Missed Opportunity: Justin Braun, D – Drafted 201st overall by the San Jose Sharks
A defenseman who would have provided the Predators with more value was Justin Braun, whom the Sharks drafted 27 spot after Dietrich. Braun was drafted after his freshman season at UMass-Amherst of the NCAA. He played three more seasons of college hockey, including one as UMass’ captain, before turning pro. He became a regular NHLer in 2011-12, and as of 2018-19, was still with the Sharks. Through that season, he had totaled 607 games, 24 goals, 154 points, and 32.8 point shares. He represented the United States at the 2012 World Championships.
Round 7, 204th Overall – Atte Engren, G (Lukko U20, Jr. A SM-Liiga)
With the Predators’ final pick of the 2007 Draft, Poile drafted Finnish netminder Atte Engren. Engren was drafted from Finland’s junior league where he had a .906 SV% and a 3.03 GAA in 38 games. He became a regular in Finland’s Liiga in 2009-10, and the following season he made his AHL debut with the Admirals. He played in 23 games with Milwaukee in 2011-12 before returning to Finland the next season. As of 2018-19, he was still in the Liiga, playing for HIFK, and had a contract for the 2019-20 season. He also had stints in the KHL and SHL and had represented Finland at two World Championships.

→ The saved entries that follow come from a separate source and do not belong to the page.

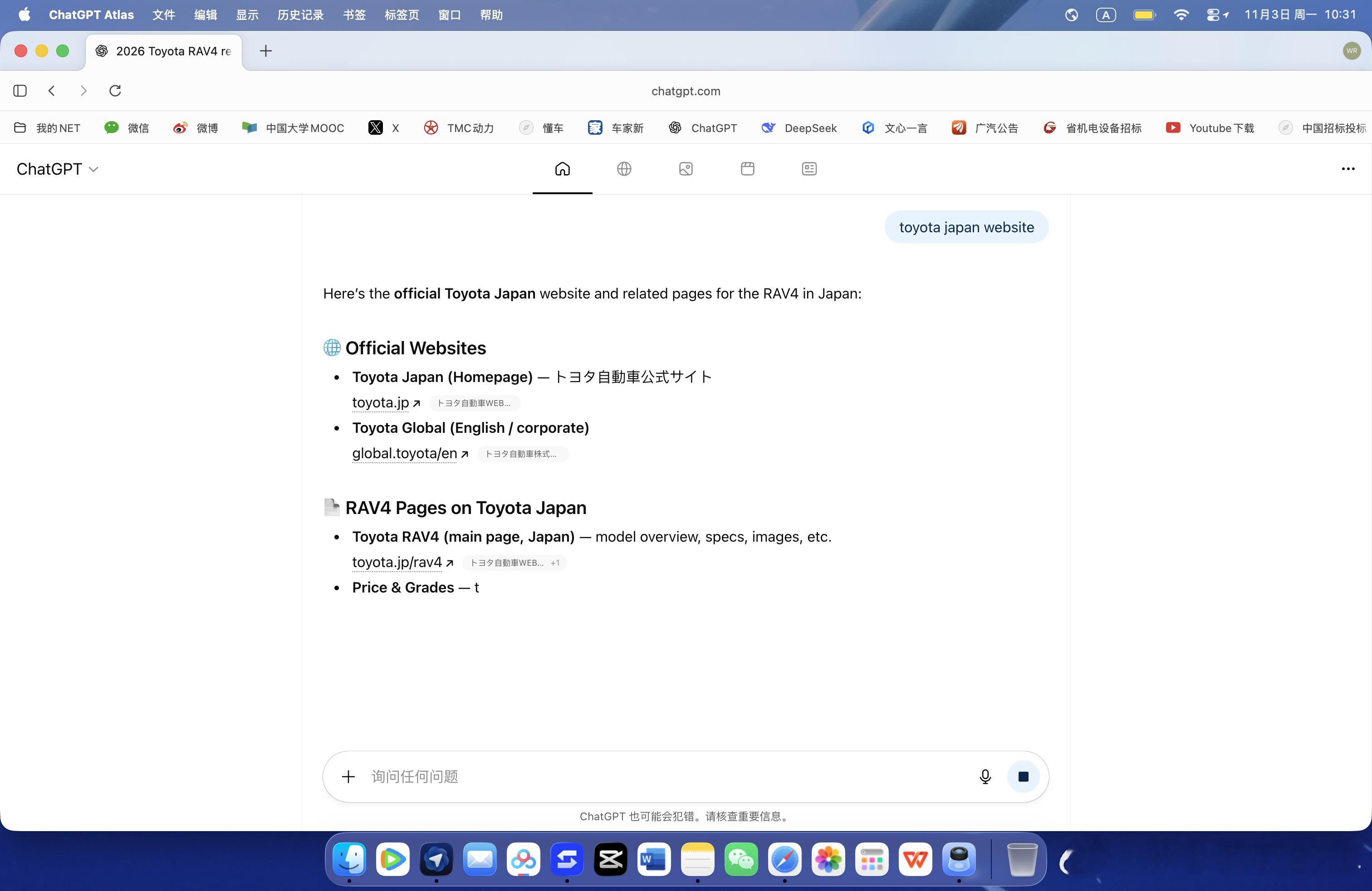
Task: Start voice input with microphone icon
Action: pos(985,776)
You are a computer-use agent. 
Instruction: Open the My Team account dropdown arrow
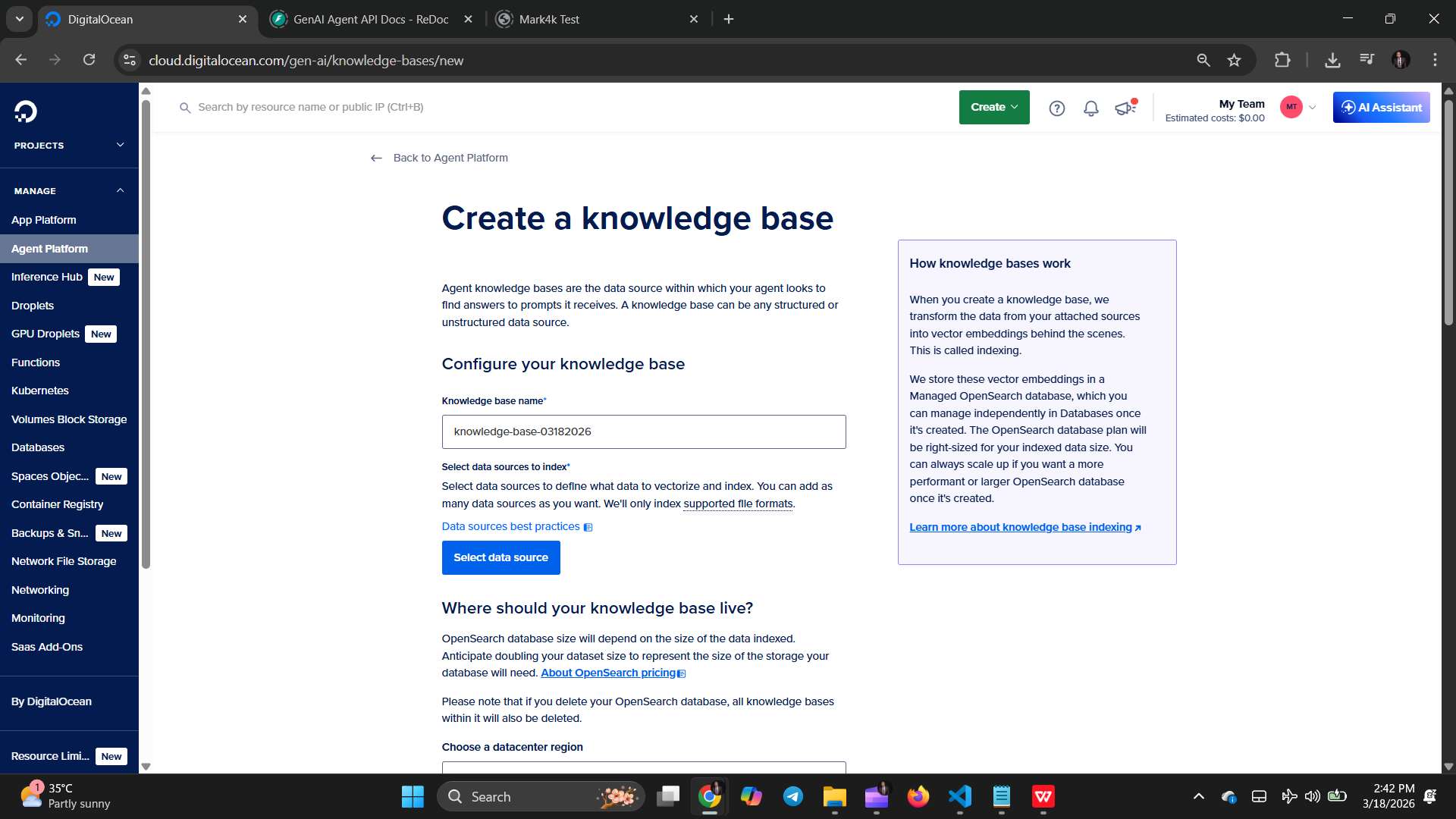pyautogui.click(x=1312, y=107)
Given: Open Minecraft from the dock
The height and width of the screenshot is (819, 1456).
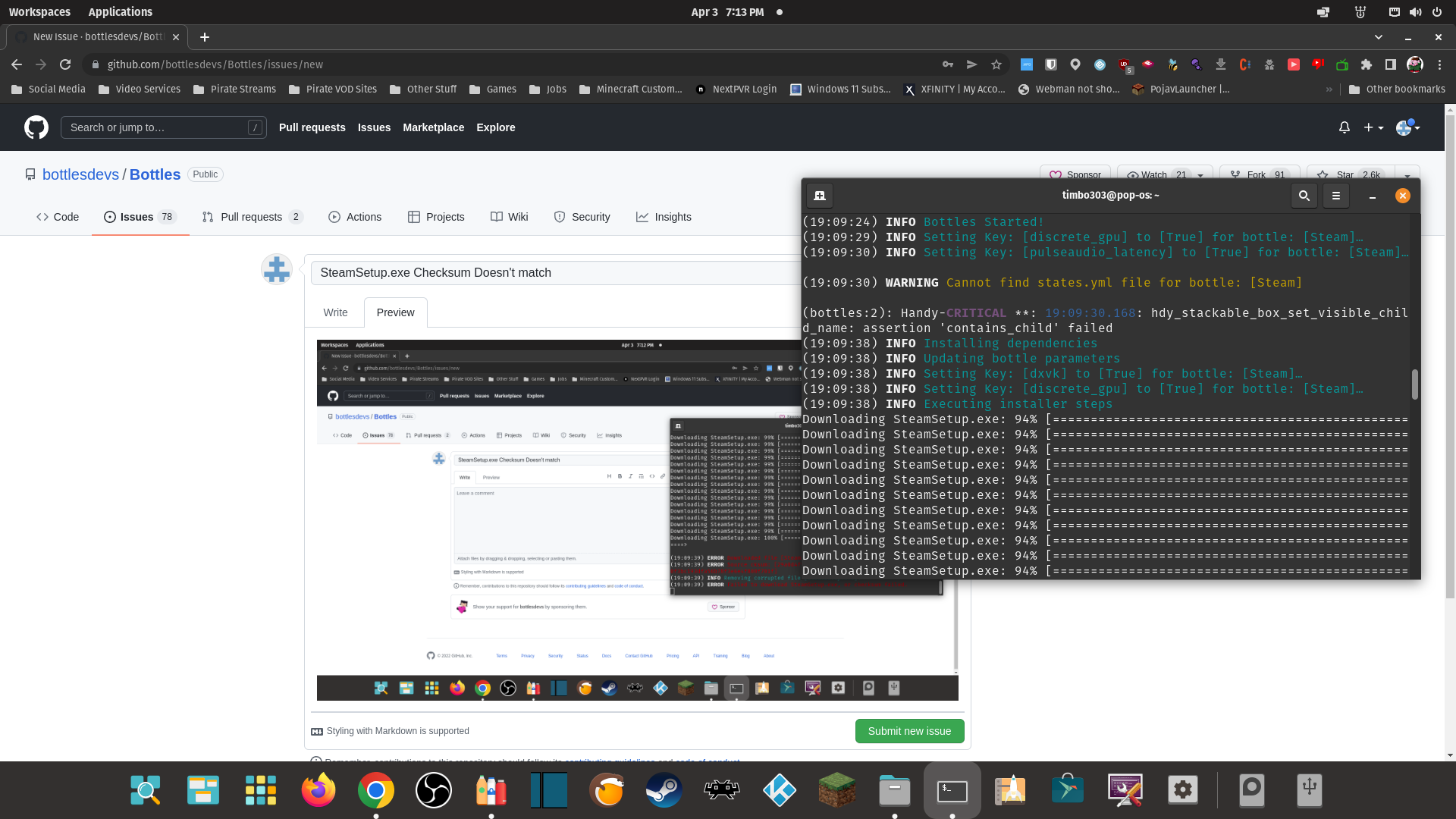Looking at the screenshot, I should 837,790.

Missed Opportunity: Paul Postma, D – Drafted 205th overall by the Atlanta Thrashers
The Predators should have used their final pick on defenseman Paul Postma, drafted one pick after Engren by the Atlanta Thrashers. They drafted Postma from the WHL’s Swift Current Broncos and he turned pro in 2009-10. He made his NHL debut the following season after the Thrashers moved to Winnipeg. He didn’t become an NHL regular until 2014-15, and in July 2017, he was traded to the Bruins, playing one season with them. After the 2017-18 season, he signed to play in the KHL and had a contract in place for the 2019-20 season. For his NHL career, he had totaled 205 games, 10 goals, 35 points, and 6.1 point shares.
Overall Grade: C-
The Predators’ 2007 Draft is a tough one to grade. On one hand they did so little with a vast amount of resources and passed on some really good players. Neither are good. Conversely, Spaling was used to acquire Neal, who played a key role in the Predators’ run to the 2017 Stanley Cup Final. The Predators also later acquired several of their missed opportunities from this draft. Both are good things. Ultimately, it gets a slightly below average grade because it would have been better asset management to simply draft the correct player.